Resmi Suriye politikamızı şekillendirenler maalesef bunu göremediler.
Ne zamana kadar?
İşin rengi ortaya çıkana kadar.
Fırat Kalkanı harekâtı geç kalmış ama doğru bir operasyondur.
Bu operasyon sayesinde Rusya, İran Türkiye’yi dikkate almak zorunda kalmıştır.
ABD’nin son görüşmelerde “dışlandık” demesi İngiltere, Fransa ve Almanya’nın oyun kurucu rollerinin tribünlere taşınması son dönem dış politikamızın kısmi başarısıdır.
Nereye kadar?
Gelişmelere baktığımızda ÖSO’nun Suriye rejimi için ciddi bir tehdit olmadığını görebiliyoruz. Esad’lı mı, Esad’sız mı?
Sorularının kısa vadede bir anlamı kalmamış bulunuyor.
Türkiye Esad’lı Suriye’ye yeniden alışmak zorunda.

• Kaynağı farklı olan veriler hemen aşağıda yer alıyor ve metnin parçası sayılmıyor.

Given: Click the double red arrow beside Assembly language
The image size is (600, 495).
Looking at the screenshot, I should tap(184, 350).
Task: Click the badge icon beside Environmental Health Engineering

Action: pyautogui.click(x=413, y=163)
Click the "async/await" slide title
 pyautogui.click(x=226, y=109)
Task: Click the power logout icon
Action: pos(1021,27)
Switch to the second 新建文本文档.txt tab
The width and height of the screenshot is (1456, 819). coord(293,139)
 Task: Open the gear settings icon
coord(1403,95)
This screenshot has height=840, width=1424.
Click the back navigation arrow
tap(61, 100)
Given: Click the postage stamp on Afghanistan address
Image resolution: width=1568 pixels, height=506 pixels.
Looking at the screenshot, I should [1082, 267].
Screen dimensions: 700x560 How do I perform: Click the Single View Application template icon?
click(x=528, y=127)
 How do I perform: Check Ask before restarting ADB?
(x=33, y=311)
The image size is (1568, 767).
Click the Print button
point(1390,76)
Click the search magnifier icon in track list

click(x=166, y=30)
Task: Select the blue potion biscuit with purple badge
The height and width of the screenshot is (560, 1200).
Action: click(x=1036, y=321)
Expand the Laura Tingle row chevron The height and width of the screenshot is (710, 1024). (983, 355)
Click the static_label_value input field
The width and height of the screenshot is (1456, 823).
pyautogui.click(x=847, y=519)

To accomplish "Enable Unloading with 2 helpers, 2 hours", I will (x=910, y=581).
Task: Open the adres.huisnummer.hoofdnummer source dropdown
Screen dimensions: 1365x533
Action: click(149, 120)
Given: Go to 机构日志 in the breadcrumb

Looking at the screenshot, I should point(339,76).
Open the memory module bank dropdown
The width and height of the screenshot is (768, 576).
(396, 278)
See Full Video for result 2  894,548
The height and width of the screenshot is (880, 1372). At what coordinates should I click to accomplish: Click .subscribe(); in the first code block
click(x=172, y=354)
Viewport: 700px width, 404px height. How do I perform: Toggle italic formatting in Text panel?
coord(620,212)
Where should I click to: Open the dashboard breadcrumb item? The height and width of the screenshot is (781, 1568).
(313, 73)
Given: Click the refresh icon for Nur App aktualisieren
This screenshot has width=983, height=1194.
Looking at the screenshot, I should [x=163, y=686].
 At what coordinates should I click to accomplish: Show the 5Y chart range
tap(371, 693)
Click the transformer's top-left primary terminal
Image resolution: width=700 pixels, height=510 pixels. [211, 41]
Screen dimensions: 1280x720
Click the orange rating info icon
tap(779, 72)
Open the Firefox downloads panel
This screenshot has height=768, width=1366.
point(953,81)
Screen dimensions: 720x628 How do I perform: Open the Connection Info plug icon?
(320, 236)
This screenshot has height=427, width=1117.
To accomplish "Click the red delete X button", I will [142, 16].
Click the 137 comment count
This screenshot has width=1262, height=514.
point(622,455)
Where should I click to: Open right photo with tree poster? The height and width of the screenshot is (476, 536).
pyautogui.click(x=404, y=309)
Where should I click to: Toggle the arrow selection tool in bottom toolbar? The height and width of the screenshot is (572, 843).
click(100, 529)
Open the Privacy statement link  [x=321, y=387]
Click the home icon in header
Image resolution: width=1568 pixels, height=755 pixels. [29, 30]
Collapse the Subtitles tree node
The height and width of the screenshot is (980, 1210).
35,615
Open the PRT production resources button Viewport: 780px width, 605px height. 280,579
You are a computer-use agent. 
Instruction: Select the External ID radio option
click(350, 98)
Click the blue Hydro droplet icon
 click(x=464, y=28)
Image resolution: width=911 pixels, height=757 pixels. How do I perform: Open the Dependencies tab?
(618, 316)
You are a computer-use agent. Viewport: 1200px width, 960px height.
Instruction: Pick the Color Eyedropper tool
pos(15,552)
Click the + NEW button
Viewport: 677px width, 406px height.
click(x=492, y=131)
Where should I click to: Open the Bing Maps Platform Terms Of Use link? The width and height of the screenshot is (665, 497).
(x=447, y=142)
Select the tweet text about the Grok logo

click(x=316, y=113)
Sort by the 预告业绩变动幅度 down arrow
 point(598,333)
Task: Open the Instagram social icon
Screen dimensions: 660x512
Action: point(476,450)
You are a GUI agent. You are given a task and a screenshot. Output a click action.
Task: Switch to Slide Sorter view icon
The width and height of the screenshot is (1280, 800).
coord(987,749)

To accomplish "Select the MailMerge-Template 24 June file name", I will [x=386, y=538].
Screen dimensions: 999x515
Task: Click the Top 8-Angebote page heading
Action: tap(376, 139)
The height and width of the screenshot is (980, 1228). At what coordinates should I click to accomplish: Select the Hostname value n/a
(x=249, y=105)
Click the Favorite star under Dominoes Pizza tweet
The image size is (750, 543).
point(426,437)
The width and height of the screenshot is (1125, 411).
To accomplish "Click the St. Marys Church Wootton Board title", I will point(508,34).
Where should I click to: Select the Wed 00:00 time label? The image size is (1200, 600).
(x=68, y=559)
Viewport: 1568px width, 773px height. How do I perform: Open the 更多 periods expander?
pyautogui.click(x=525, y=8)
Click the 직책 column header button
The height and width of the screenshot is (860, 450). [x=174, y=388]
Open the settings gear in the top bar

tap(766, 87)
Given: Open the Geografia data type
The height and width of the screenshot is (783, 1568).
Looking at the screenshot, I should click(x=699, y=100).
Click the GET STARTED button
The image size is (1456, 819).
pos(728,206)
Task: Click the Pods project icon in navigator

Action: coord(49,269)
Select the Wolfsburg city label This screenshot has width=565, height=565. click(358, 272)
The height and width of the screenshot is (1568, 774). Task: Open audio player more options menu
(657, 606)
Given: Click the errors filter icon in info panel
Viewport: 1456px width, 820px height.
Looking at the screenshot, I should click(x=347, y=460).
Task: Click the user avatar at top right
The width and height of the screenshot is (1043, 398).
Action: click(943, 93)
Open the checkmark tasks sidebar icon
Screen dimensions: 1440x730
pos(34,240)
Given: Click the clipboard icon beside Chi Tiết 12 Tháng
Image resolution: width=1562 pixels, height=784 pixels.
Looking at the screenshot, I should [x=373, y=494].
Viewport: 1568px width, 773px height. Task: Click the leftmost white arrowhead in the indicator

Suriye iç savaşının kaybedenleri kazananlarından daha çoktur.
Türkiye mülteci akımıyla kendi öz kaynaklarını kullanarak baş etmek zorunda kaldı.
Gayri resmi 5 milyonu bulan mültecilerin kültürel uyumu için hiçbir çaba gösterilmedi.
Büyük çoğunluğu eğitimsiz ve kalifiye olmayan bu insanlar Suriye’ye huzur geldiğinde burada kalmaya devam mı edecekler yoksa ülkelerine geri mi dönecekler?
Bu belli değil.
Toplam nüfusumuzun %7 ‘lerini bulan bu sayı demografik yapımız açısından ileride bir kırılganlık yaratır mı?
Bilen yok.
Son dönemlerde ardı ardına gelen şehit haberleri ise hepimizin belini bükmekte ve yüreğini kanatmaktadır.
Suriye’de ilk kıvılcımlar çakıldığında bugünü görecek derinliği olan insanlar dinlenseydi eminim böyle bir hasar almazdık.
Komşu bahçede ki arı kovanının dağılması en çok bizi rahatsız etti.
ABD ilk dönemlerinde yönettiği Suriye oyununu Rusya’nın devreye girmesiyle şimdilik kaybetti.
İran sakin fakat planlı adımlarla istediğini aldı.
Avrupa birkaç mülteciyle yüzleştiğinde dersini aldı.
İsrail hiç tepki vermedi ama elinin altındakilere gaz verip bekledi.
Arabistan, Katar ve Ürdün boşu boşuna para harcadı.
Türkiye tüm yükü maddi ve askeri olarak üzerinde buldu.
Rusya tarihinde ilk kez Akdeniz’e ortak oldu.